Per conoscere meglio le funzioni è opportuno sfogliare il bilancio od il rendiconto di un comune piccolo, medio, grande. In questa sede ci limitiamo a riportare l’ammontare dei bilanci di previsione 2007 dei comuni badiotti vicini di Ampezzo, Col e Fodom: Comune di Marebbe: 5.537.521,00 €; Comune di San Martino in Badia 3.057.000,00 €; Comune di La Valle 3.159.410,00 €; Comune di Badia: 7.980.648,00 €; Comune di Corvara 6.523.762,00 €.

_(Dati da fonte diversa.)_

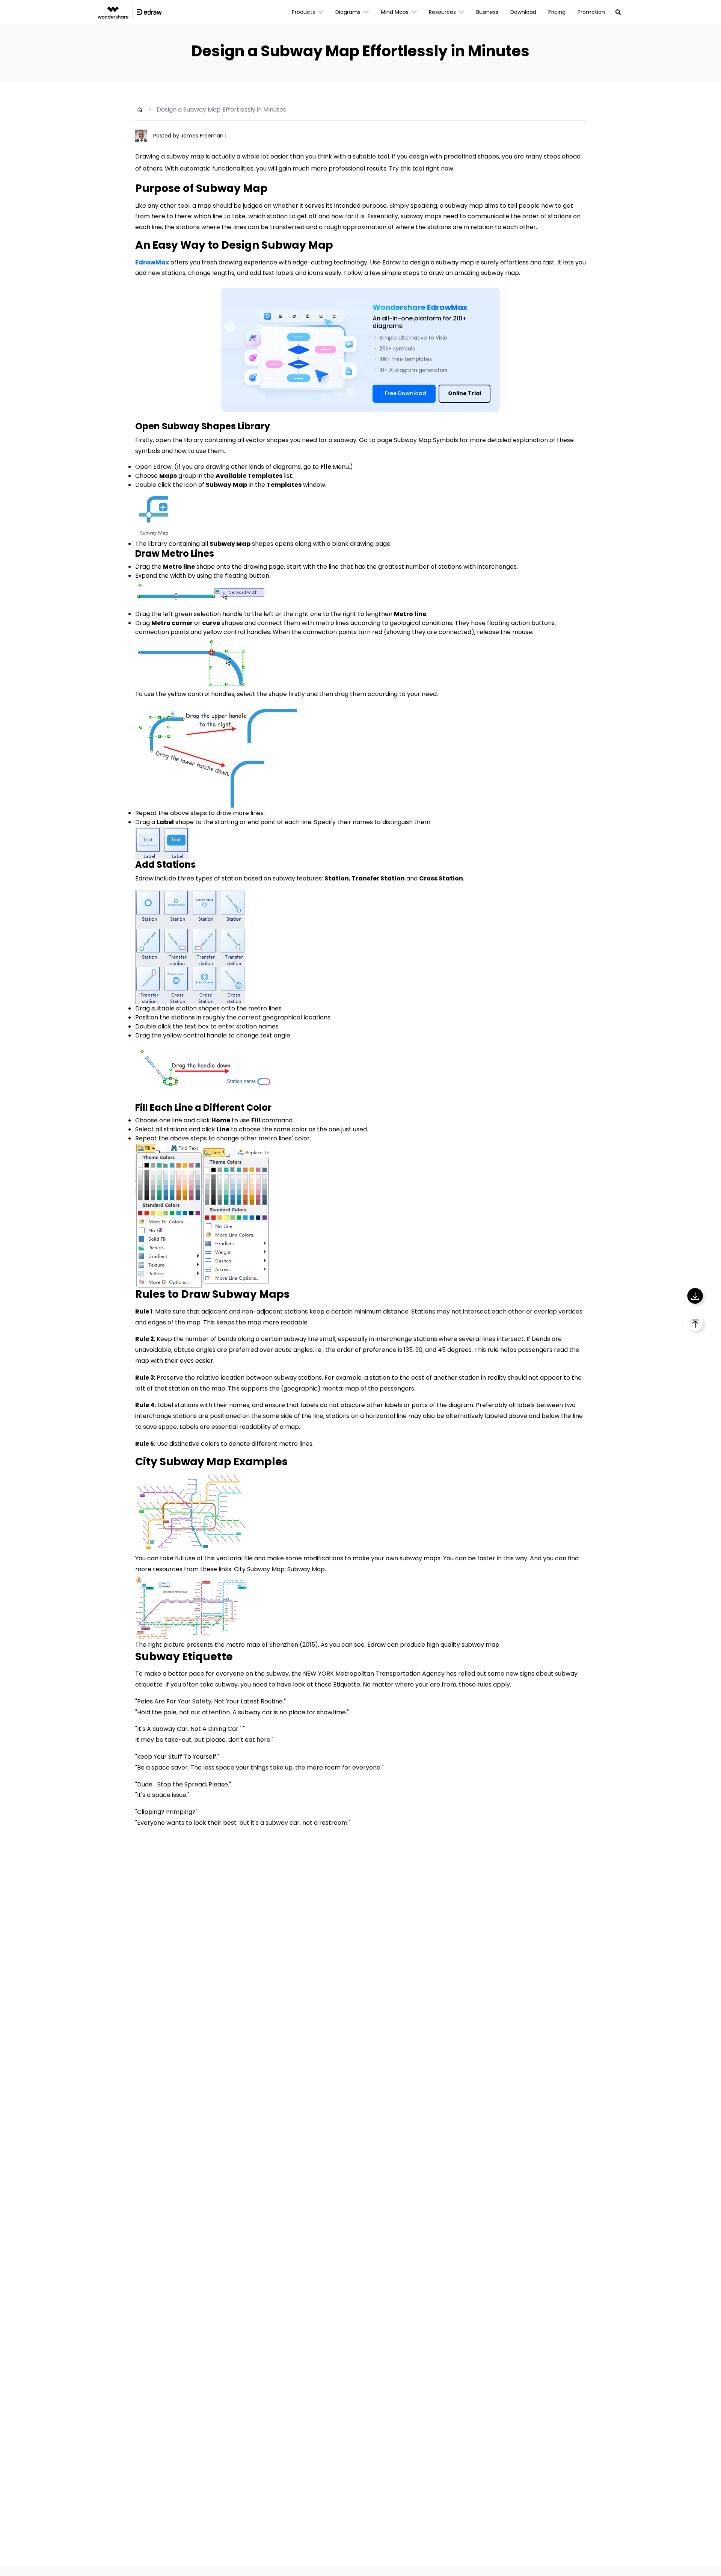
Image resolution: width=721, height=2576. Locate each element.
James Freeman (203, 135)
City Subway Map (259, 1569)
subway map (464, 205)
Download (523, 12)
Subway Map (306, 1569)
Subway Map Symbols (426, 440)
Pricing (557, 12)
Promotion (591, 12)
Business (487, 12)
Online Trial (464, 393)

Richiamiamo anche il fatto che la popolazione dei comuni ladini dell’Alto Adige è in continuo aumento, come dimostra un confronto tra i dati odierni e quelli degli ultimi 4 censimenti (esemplifichiamo con i comuni della Val Badia):

 Abit. 1971Abit. 1981Abit. 1991Abit. 2001Abit. 2007
Marebbe2.3772.4132.5742.6822.828
San Martino1.3741.4271.4951.6901.731
La Valle1.0691.1431.1991.2321.263
Badia2.2712.5752.7223.0153.241
Corvara9511.1831.2361.2661.270

Il finanziamento dei comuni
Le entrate proprie dei comuni sono note: ICI, pubblicità, addizionale su IRPEF-IRPEG e energia (se introdotta), patrimoniali-vendite ed affitti, contributi edilizi, di costruzione ed urbanizzazione, corrispettivi (tasse) per forniture e servizi (acqua, gas, energia, rifiuti..). Tutte le altre entrate provengono dal bilancio provinciale, nel quale debbono entrare le assegnazioni dello stato (il 90% delle imposte riscosse in provincia) e dell’Unione Europea. In base alla legge provinciale sulla finanza locale ai comuni spetta un (non meglio definito) finanziamento adeguato per l’esecizio delle loro funzioni. Il finanziamento effettivo complessivo e la sua distribuzione fra i comuni ed i comprensori comunali avviene in base ad apposita contrattazione fra il presidente della provincia ed un’apposita delegazione dei comuni. L’ultimo accordo del 2004, valevole per tre anni, assegna ai comuni il 13,5 % delle entrate correnti del bilancio provinciale annuale. Queste entrate ammontano attualmente a circa 3 miliardi di Euro (il bilancio provinciale intero è di 6 miliardi di Euro) ed il 13,5 % ammonta a 400 milioni di euro da attribuire ai comuni per le seguenti finalità e nella seguente misura:
1) contributo fisso pro capite di residenti di ciascun comune (quasi il 60% delle assegnazioni);
2) contributi per l’ammortizzazione di mutui per lavori pubblici (quasi il 20% delle assegnazioni);
3) contributi per investimenti (ca. 20% delle assegnazioni);
4) contributi minori perequativi per piccoli comuni, per reti ciclabili intercomunali e per l’uso della lingua ladina nei comuni ladini.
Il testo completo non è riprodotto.